*Document passage*

____________________

GERMANY OFFERING FREE RENAULTS WITH NEW SUBSIDIES
Well no wonder sales of the Renault Zoe surged in Europe. Last week we reported registrations were up 107% last month, the bulk coming from France and Germany. We noted that was due to new EV incentives, but we didn’t realize how generous those incentives are. In France buyers get a 7,000 euro subsidy, while in Germany it’s 9,000 euros. And Bloomberg reports a dealer chain in Germany is advertising a lease for the Zoe that is entirely covered by subsidies. In France, the Zoe can be leased for 79 euros a month. That’s not the only screaming deal. The smart EQ is available via lease in Germany for under 10 euro a month. Most EVs will likely benefit from the incentives, but this also goes to show what we’ve been saying for a while; EVs need subsidies to grow sales. Without them, sales fall off.
EUROPEAN CAR SALES SHOW IMPROVEMENT
And speaking of car sales in Europe, the numbers are still weak but the auto industry is showing signs of improvement. According to the European Auto Industry Association, automakers sold more than 1.1 million vehicles in June, which is down 24% compared to a year ago. But that’s an improvement over the 57% drop in May. All countries in Europe saw sales fall except France, which posted a 1.2% gain thanks to incentives for low-emission vehicles. Through the first half of the year, sales are down about 40% in Europe.

____________________

*What to do*
Can you return, word for word, the stretch of the car sales report from "EUROPEAN CAR SALES" through "40% in Europe."? The lines that come next have no role in this work.

*Data*

____________________

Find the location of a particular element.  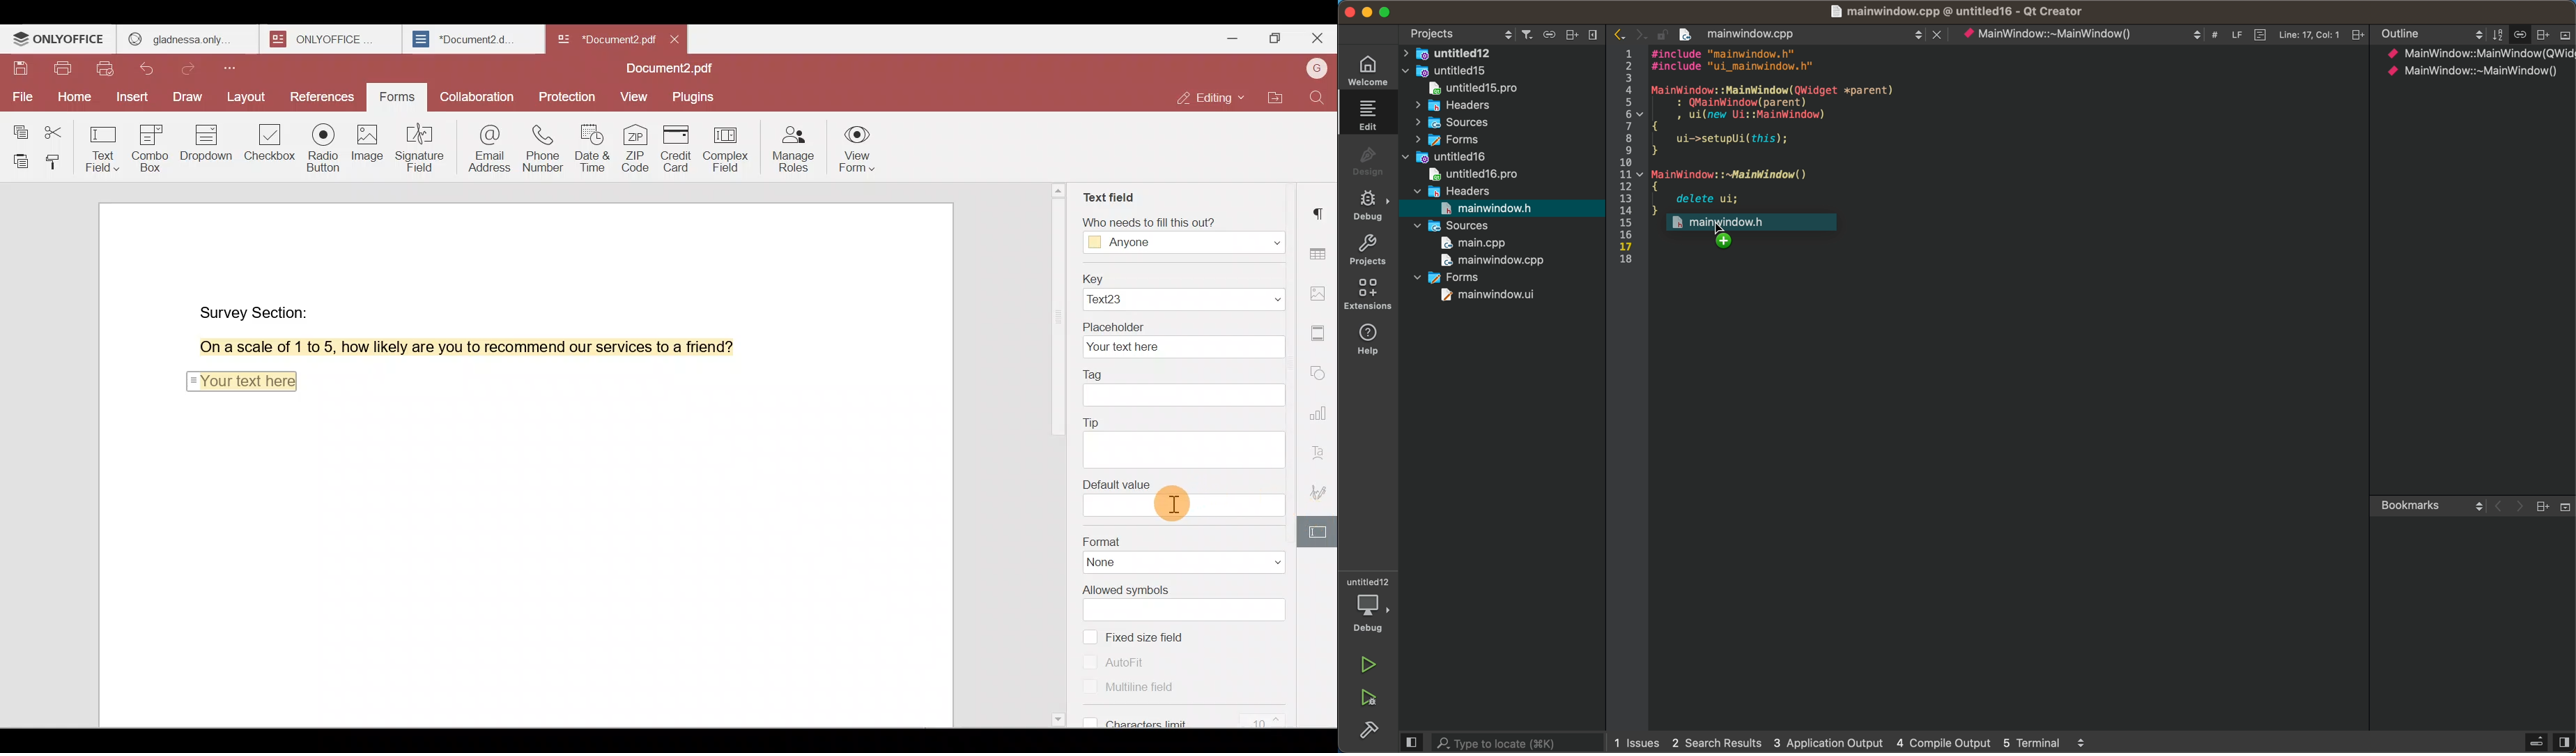

Signature field is located at coordinates (417, 147).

____________________

*Final result*
EUROPEAN CAR SALES SHOW IMPROVEMENT
And speaking of car sales in Europe, the numbers are still weak but the auto industry is showing signs of improvement. According to the European Auto Industry Association, automakers sold more than 1.1 million vehicles in June, which is down 24% compared to a year ago. But that’s an improvement over the 57% drop in May. All countries in Europe saw sales fall except France, which posted a 1.2% gain thanks to incentives for low-emission vehicles. Through the first half of the year, sales are down about 40% in Europe.